Nous publions ci-dessous la deuxième partie de cet entretien. Pour la première partie, cf. Zenit, 12 janvier.

Zenit : Après la chute du communisme, les membres du vieil appareil de répression ont-ils été jugés pour leurs crimes ?

P. Raina : Hélas non. Quelques criminels de la période stalinienne (années 50) ont été condamnés, mais pratiquement personne de la période successive (entre les années 60 et les années 80). Cette faute est imputable aux gouvernements qui se sont succédé au cours de la période postcommuniste.

Zenit : Qu’est-il advenu des archives immenses des Services de sécurité communistes ?

P. Raina : Tout ce qui se produisait et se produit dans les vieilles archives des Services communistes est une chose étrange et hors de toute règle. Je vous donne un exemple, en commençant par le premier gouvernement postcommuniste de Tadeusz Mazowiecki. Le premier ministre avait nommé son confrère Krzysztof Kozlowski au poste de ministre de l’intérieur, à la place du rédacteur en chef de l’hebdomadaire Tygodnik Powszechny de Cracovie. Munies d’une autorisation du ministre Kozlowski, quatre personnes dont deux activistes de la vieille opposition politique, un historien et un journaliste, fouillèrent dans les archives pendant six semaines. Le seul fait que M. Kozlowski ait permis à des étrangers d’avoir accès aux archives contenant des secrets d’Etat est un geste illégal qui, dans un Etat de droit, aurait été puni. Officiellement ces personnes « mettaient de l’ordre » dans les archives du Ministère de l’Intérieur, mais un officiel du ministère, a dit que « certaines personnes » avaient détruit des dossiers. En plus, l’historien lui-même a admis récemment avoir collaborer avec les Services Secrets dans les années 70. C’était lors de son séjour d’études en Allemagne fédérale.

On ignore en revanche ce que le journaliste faisait dans ces archives. Le fait est qu’entre temps on a découvert que des personnes de la rédaction de Tygodnik Powszechny collaboraient avec les Services. La chose est d’autant plus répugnante qu’il s’agit d’un milieu qui se targue, aujourd’hui, d’être la « voix libre » de la nation. Les gens ont le droit de connaître la vérité sur ces personnes. Selon la décision du Parlement polonais (Sejm) les archives des Services Secrets auraient déjà du être, depuis longtemps, entreposées dans les bureaux dudit Institut de la Mémoire nationale (en polonais Instytut Pamięci Narodowej – IPN), ce qui n’est pas le cas. Une partie des archives a été retenue au Ministère et, paradoxalement, pour mettre de l’ordre dans celles-ci, ils ont fait appel à des anciens employés des Services. Nous pouvons donc imaginer les résultats d’un tel travail !

Zenit : Quelles forces et quelles raisons sont derrière ce lynchage médiatique du clergé en Pologne ?

** Données fournies **
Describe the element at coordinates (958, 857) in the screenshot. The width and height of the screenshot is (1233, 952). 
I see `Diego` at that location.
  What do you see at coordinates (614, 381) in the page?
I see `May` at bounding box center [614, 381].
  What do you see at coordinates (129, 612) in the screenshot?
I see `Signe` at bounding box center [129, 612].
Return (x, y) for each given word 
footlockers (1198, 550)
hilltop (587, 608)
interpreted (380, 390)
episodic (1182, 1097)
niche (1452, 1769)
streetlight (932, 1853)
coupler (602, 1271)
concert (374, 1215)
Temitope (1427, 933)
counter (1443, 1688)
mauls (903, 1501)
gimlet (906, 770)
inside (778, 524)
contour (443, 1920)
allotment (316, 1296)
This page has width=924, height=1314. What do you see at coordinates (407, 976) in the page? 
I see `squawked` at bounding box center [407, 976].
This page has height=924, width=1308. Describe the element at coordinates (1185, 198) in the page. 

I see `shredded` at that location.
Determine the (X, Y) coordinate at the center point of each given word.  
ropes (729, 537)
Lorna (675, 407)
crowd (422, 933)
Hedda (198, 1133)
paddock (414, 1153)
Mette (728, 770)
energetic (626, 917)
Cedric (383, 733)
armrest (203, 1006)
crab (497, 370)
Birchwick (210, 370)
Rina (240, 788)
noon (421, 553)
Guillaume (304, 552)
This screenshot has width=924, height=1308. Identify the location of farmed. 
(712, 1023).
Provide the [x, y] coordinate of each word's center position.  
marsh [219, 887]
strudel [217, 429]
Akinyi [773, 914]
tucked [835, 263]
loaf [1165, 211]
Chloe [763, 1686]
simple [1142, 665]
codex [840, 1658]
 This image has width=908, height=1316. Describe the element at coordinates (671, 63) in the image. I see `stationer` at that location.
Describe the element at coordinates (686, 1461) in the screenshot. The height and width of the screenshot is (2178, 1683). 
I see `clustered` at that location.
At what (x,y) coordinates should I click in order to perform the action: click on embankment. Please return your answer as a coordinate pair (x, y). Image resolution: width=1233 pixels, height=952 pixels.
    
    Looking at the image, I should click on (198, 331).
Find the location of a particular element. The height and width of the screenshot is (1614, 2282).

** Travail demandé **
a: Indiquez si chacune des affirmations suivantes est conforme à l'entretien sur les archives polonaises. Répondez par oui ou par non, en citant mot pour mot le passage du texte qui tranche. (i) Quatre personnes ont fouillé les archives pendant six semaines. (ii) Toutes les archives des Services Secrets ont été transférées à l'Institut de la Mémoire nationale. (iii) Presque aucun responsable de la période allant des années 60 aux années 80 n'a été condamné.
b: Reprenez l'entretien sur les archives polonaises à la suite de sa dernière phrase.

** Réponses attendues **
a:
(i) Oui : « fouillèrent dans les archives pendant six semaines ».
(ii) Non : « Une partie des archives a été retenue au Ministère ».
(iii) Oui : « pratiquement personne de la période successive (entre les années 60 et les années 80) ».

b:
P. Raina : Je n’ai aucun doute : derrière se lynchage se cachent une frange d’ex-communistes et un groupe cosmopolite de politiciens libéraux qui, ensemble, veulent compromettre l’Eglise aux yeux des citoyens. Ce n’est pas un hasard s’ils ont choisi des personnes jouissant d’un certain prestige moral dans la société. Et le moment choisi bien sûr n’est pas non plus fruit du hasard : ces milieux dont je vous parle ont attendu la mort du pape, qu’ils craignaient, pour déchaîner une attaque frontale contre l’Eglise catholique.

Zenit : Les accusations portées contre les prêtres se basent sur des rapports écrits par les membres des Services de Sécurité. Quelle est la valeur de ces documents ?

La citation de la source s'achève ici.